2.2. Superstructure analysis

A superstructure analysis map was generated to express the geometric relationship of superstructures. This method is more efficient than using only coordinates of patches. The superstructure analysis map, which is binary data generated for the projection of patches that constitute rooftops, can be used to analyze the presence, shape, and organization of the superstructures. Using binary data and the height value (Z), the analysis of superstructures is performed as follows:

  1. To detect superstructures, rooftop patches for each building unit are projected onto images. The single patch areas are assigned a value of 1 while the remaining areas are designated 0, thereby generating binary data.
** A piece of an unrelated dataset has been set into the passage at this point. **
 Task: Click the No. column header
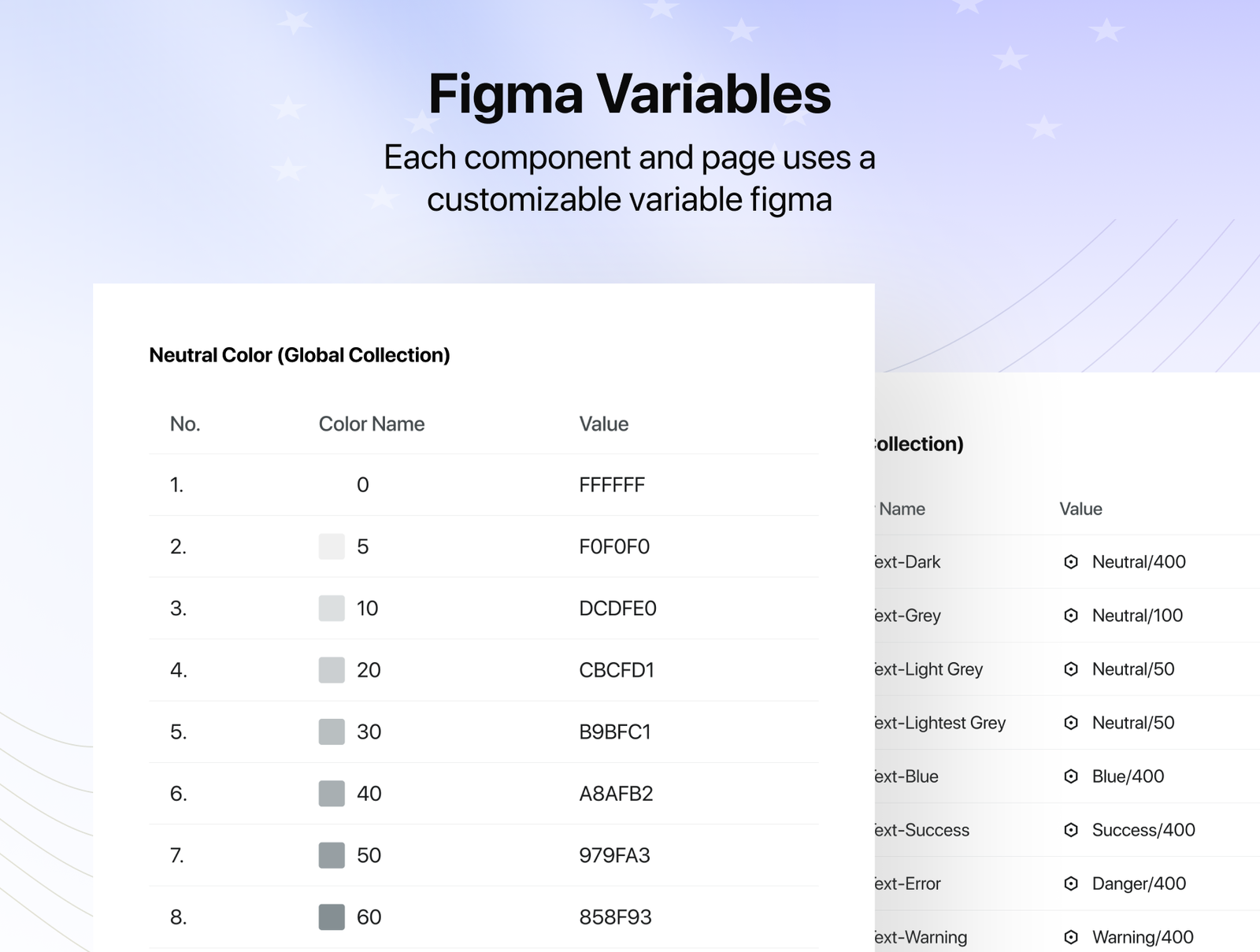(x=185, y=424)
  2. Superstructure detection is conducted for each building, and the binary data generated in (1) are overlapped and summed according to pixels. Because roof patches have been assigned one, the sum becomes greater than two if a superstructure is present on rooftops. The sum becomes three if another superstructure exists on top of a superstructure. Nonoverlapping areas do not contain superstructures.

  3. Z-coordinates are detected from 3D building model data of patches in overlapping areas, and patches with large height values are recognized as superstructures. An S-identifier is assigned to the identified patches: rooftops are designated as 0, and superstructures existing on top of superstructures are given values of 1, 2, 3… n in increasing order.

  4. Among patches recognized as superstructures, those with areas smaller than a certain threshold value are excluded. In this case, relief displacement is not corrected, but the quality of the orthoimages is not significantly affected as the structures are likely to be small (e.g., ventilation facilities).

Because polygons are identified by the coordinates of the vertices, the topological relationships among the polygons can be analyzed; i.e., polygons can be recognized as inside or outside each building. Therefore, the S-identifier indicates the existence of the superstructure. If there is no superstructure, the S-identifier is set to 0 and n means there are n superstructures inside a specific superstructure, as shown in . Some buildings might have several superstructures on a superstructure. In other words, a hierarchical scheme was used to analyze the shapes of roofs. These steps are necessary for automatic detection of the occlusion areas on the roofs caused by superstructures.

Figure 4. Hierarchical superstructure analysis map.

Figure 4. Hierarchical superstructure analysis map.

2.3. Detection of occlusion areas

This study detected occlusion areas caused by buildings, including sidewalls and superstructures. For recovery of occlusion areas, occlusion analysis maps were generated by assigning a 0 value to the detected occlusion areas (). Occlusion areas caused by sidewalls occurred frequently in areas with dense distributions of high-rise buildings, and sidewall patches of the 3D building data were projected onto images.

Figure 5. Detection of occlusion areas.

Figure 5. Detection of occlusion areas.

2.3.1. Occlusion areas of terrain and roof by buildings

Detection of the occlusion areas by buildings is performed in the following steps: to separate buildings from ground features, the patches of roofs and walls of buildings were projected onto images. Patches defined in images were set to 0 while the other areas were set to 1, thereby generating binary data.; to detect occlusion areas without visibility analysis, pixel-based orthoimages were generated using the binary data; and to identify occlusion areas from the pixels set to 0, the extracted roof patches are projected onto orthoimages. The pixels with 0 (i.e., black areas in the images) represent occlusion areas.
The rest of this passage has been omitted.